Updated September 18: The pagers, reportedly made under licence to Taiwan's Apollo by a Budapest-based company called BAC, are widely reported to have been interdicted and packed with 1-3 grams of high explosive, which was triggered by a custom message.
Israel’s cybersecurity chops are world-class and destroying centrifuges with a worm or other cyber-physical activities are within its range of capabilities: But hacking Hezbollah pagers to make them explode?
A "pure" cyber attack is pretty implausible, most cybersecurity experts seemed to agree on Wednesday – as news broke that several thousand Hezbollah members had been wounded with at least nine people killed, after the pagers they use to communicate detonated across Lebanon.
Over 2,800 were injured, Lebanon’s health ministry told local press on Tuesday, as videos spread like wildfire showing the moments the pagers exploded.
Was it conceivable that Israel’s creative security services had found a way to hack the pagers and detonate lithium-ion batteries, many wondered?
(“The pysop value of literally everyone left asking themselves that same question is pretty wild” as Bugcrowd CSO Casey Ellis noted.)
See also: Chinese hackers masqueraded as Iran to attack Israel: Mandiant
“Rise and Kill First”, a 2018 book by Ronen Bergman about Israel’s history of targeted killings refers to a case in which a “fifty-gram explosive charge with a remotely triggered detonator” was placed in a target’s phone.
Doing that at the scale of thousands of devices represents a potentially hugely complex supply chain interception – but this seems most likely, cybersecurity experts agreed as the story evolved today; potentially involving the compromise of batteries to include explosives in them.
Three Lebanese sources told Reuters that the radios that exploded on Tuesday were a modern model recently purchased by Hezbollah; according to other reports, the devices heated up before exploding.
UPDATED: The models were identified as being the AR-924 model of pagers with Gold Apollo branding. As the Taiwanese company's offices were inundated with reporters, the firm's founder Hsu Ching-Kuang said the devices were made under licence in Europe by a firm called BAC, which is based in Hungary.
“I don't think this is a hack. Making batteries do anything more than burn is very hard and implausible. Far more plausible is that somebody bribed the factory to insert explosives” said Robert Graham, a security professional who created popular open source tools, such as Masscan.
“My money is on explosives” agreed John Hultqvuist, an Army veteran and chief analyst at Google’s Mandiant Intelligence, posting on X.
"The Mossad injected a board inside of the device that has explosive material that receives a code. It's very hard to detect it through any means. Even with any device or scanner," a Hezbollah source told Reuters.
The Stack reviewed the literature for case studies of security researchers who have tried to remotely explode smartphones/batteries then cheerfully publish their findings. This is, we found, a very niche space; mostly, if not entirely, populated by speculative work or absolute garbage.
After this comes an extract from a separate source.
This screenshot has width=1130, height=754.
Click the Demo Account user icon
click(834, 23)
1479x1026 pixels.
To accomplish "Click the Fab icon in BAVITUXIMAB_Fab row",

A little earlier this year a team of researchers from from the University of Florida did publish research about making wireless chargers remotely initiate hazardous power transfers; research that saw them blow up a car’s key fob (“the key fob didn’t merely over-heat. Instead, it detonated and caused the disintegration of the device in an explosive display”) but Hezbollah’s friends were not all standing charging their pagers on wireless chargers when the incident happened and it seems a tenuous link at best.
See also: 20,000 Fortinet devices breached by Chinese hackers – reboots, firmware updates no defence
“Some reports including seeing body parts flying post-explosion…don’t think that’s within the capabilities [of] an overheated battery” as AWS Cloud threat intelligence leader David Oxley posted on X today.
Hezbollah said in an earlier statement on Tuesday as reported by Al Jazeera that two of its fighters and a girl were killed as “pagers belonging to employees of various Hezbollah units and institutions exploded.”
One Hezbollah official, speaking to the outlet on the condition of anonymity, described it as as “biggest security breach” the group has experienced in nearly a year of military contact with Israel.
Lebanon’s Information Minister Ziad Makary condemned “Israeli aggression” – becoming the first official to directly blame the country.
Reuters reported in July that in a bid to evade cybersecurity risk Hezbollah had resorted to widespread use of personal couriers and pagers.
Hezbollah has also been using a “private, fixed-line telecommunications network dating back to the early 2000s” it cited three sources as saying.
If the pagers were packed with explosives, this network could potentially have been compromised to deliver the detonating signal.